Wie kommt es nun dazu, dass Schizophrene solche Verfolgungs- und Verschwörungsängste entwickeln? Das Wahngeschehen hat zum Hintergrund eine besondere Stellung des Kranken zu seiner Umwelt. Er zeigt oft nur wenig Aktivität oder gar Aggressivität nach außen, sondern zieht sich eher in sich zurück. Ihm fehlt oder er verliert leicht die Geborgenheit in Familie und Freundschaft, die Orientierung am Selbstverständlichen, bedingt auch durch den Einbruch traumhaften (S. Freud: primärprozesshaften) Erlebens in die Erfahrung der alltäglichen Wirklichkeit. Er hat dann Schwierigkeiten, die Innenwelt seiner eigenen Träume und Phantasien von der intersubjektiv erfahrbaren Außenwelt abzugrenzen. Ihm ist dann nichts mehr verlässlich, alles könnte einen Hintersinn haben, jedes Geschehen ist von jemandem beabsichtigt und auf den Kranken gezielt. Manche Schizophrene erklären sich diese Erlebensänderung ganz positiv als Folge einer Erwählung, Segnung und Erlösung. Sie können sich von der Liebe und Zuneigung eines Menschen oder des Gottes selber auserwählt fühlen, was genauso irreal sein kann wie die Verfolgung durch böse Menschen und Mächte, aber angenehmer für den Kranken. Es kann aber das wahnhaft umgedeutete "Liebesobjekt" in Verlegenheit oder in Bedrängnis bringen, wenn dieses vom Liebeswahn des Psychotikers keinen Gebrauch machen möchte. Ihm bleibt dann vielleicht nur noch die Flucht, so dass der in die Psychose des Anderen hineingezogene Mitmensch dann realiter zu einem vom Liebeswahn Verfolgten werden kann! Häufiger und typischer ist es aber, dass Psychotiker die Außenwelt als übermächtig erleben, sich ihr hilflos ausgeliefert fühlen. Es spricht einiges dafür, dass die paranoide Verfolgungsangst sekundär ist gegenüber dem Einbruch traumhaften Erlebens und dem Rückzug aus der Wirklichkeit.
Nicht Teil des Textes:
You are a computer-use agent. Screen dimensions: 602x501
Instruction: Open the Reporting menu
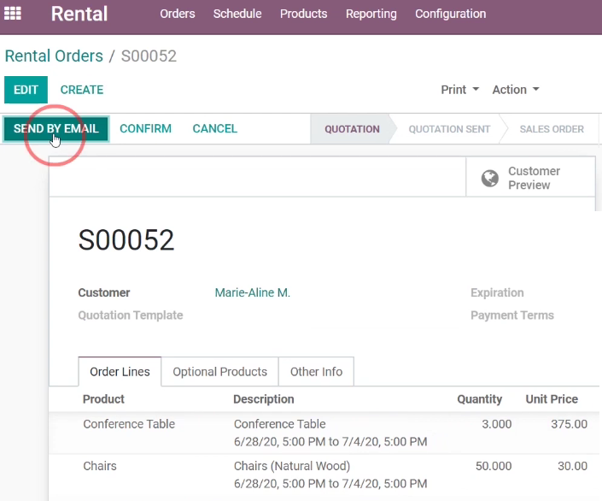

Mit diesen Überlegungen wollte ich weder die Verschwörer noch die Verschwörungsängstlichen pauschal als verrückt hinstellen. Wir haben ja schon vorher gesehen, dass es reale übermächtige Verfolger geben kann und auch manchmal genügend realen Anlass, sich mittels einer Verschwörung gegen sie zu wehren. So können auch Verschwörungsängste ihre reale Begründung haben, nicht nur im "finsteren" Mittelalter, sondern auch noch in unserer Zeit.